リチャード・ベリーRichard Berryに関して、ビルボード誌の評価はレコードのもう一面の方が高かったが、それは、かつてのルイジアナ州知事ジミー・デイビスJimmie Davisが書いた、みんなで歌う曲、「ユー・アー・マイ・サン・シャインYou Are My Sunshine」の別バージョンだった。
ベリーは、ロサンゼルスでR&Bのミュージシャンでもあり、地元のローカル・グループとも一緒に歌い、ルネ・トゥゼ・キューバン・アメリカン・チャチャ・グループRene Touzet’s Cuban American cha-cha groupとの仕事はできる限り引き受けた。
彼らの「エル・ロコ・チャ・チャEl Loco Cha Cha」は人の心をとらえる曲で、ベリーはそこからいくつかアイデアを取り入れたが、最も顕著だったのがリズムとコード進行だった。
そして、名曲「ワン・フォー・マイ・ベイビーOne for My Baby(And One More for the Road)」に漠然と基づいて、女性に恋い焦がれるジャマイカ男についての歌詞を書いた。
ベリーの失敗は、カリプソでなくチャチャをレコーディングしたことだ。たとえチャート入りしたカリプソ・アーティストがハリー・ベラフォンテHarry Belafonteしかいなかったとしても、1957年初期の流行はカリプソだった。
ベラフォンテは、エルビスと同じRCAのレーベルに属し、両親は西インド諸島出身だが、本人はハーレムで生まれた。ベラフォンテは1956年末に「さらばジャマイカJamaica Farewell」を軽い訛りで歌ってヒットさせ、1957年には「バナナ・ボートThe Banana Boat Song (Day-O)」でスターになったが、彼のレコードはタリアーズThe Tarriersによる別バージョンの歌と競争になった。
タリアーズはアコースティックのトリオで、バンジョーのエリック・ダーリーングErik Darling、そして後の俳優として最も良く知られたギタリストのAlan Arkinがいた。

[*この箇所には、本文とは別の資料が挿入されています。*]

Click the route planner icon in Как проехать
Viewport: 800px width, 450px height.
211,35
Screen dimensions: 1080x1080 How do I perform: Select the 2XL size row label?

もし流行を進んで受け入れる者がいたら、タリアーズに目を向ける方が良いのだろうが、1957年初めの時点では、人々はロックンロールをどうにか撃退したかったので、その後継としてカリプソを歓迎した。残念ながらベラフォンテのチャート在籍期間は短く(少なくともシングルのアーティストとしては短かった。しかしアルバムは何年も売れた)、当時米国でリリースされた流行の波に乗ろうとするものも、正統派のカリプソ・レコードも売れなかった。